:: Material provided ::
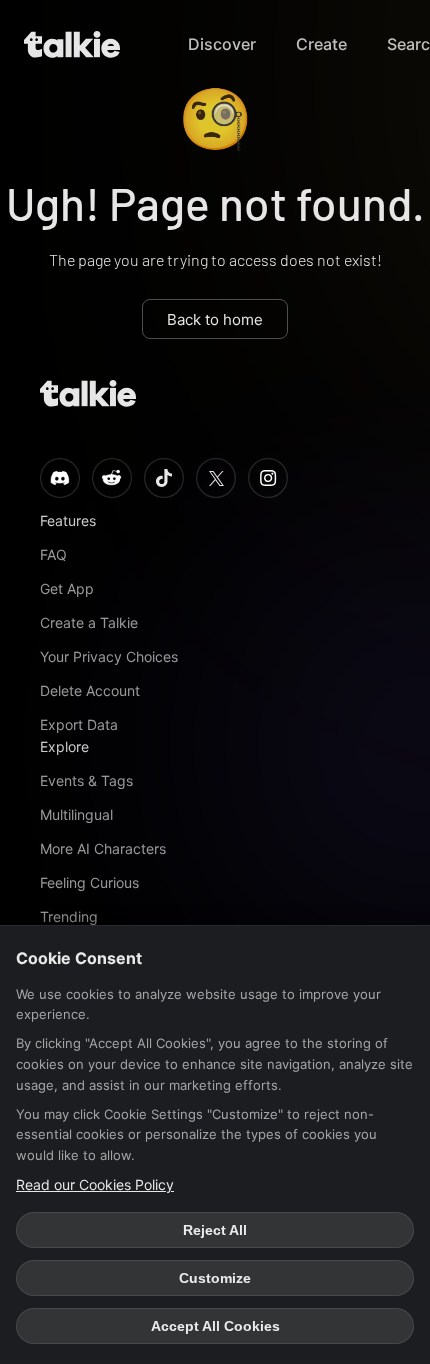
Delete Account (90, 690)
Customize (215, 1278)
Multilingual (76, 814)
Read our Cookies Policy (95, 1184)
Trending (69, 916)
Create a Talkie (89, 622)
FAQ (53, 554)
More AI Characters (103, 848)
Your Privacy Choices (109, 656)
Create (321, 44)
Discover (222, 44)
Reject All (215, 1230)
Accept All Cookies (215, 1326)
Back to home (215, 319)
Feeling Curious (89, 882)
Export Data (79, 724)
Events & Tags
:::
* Problem to solve *
Look through the entries above, and wherever a line holds the word "Cookies", copy it.

* Response box *
Read our Cookies Policy (95, 1184)
Accept All Cookies (215, 1326)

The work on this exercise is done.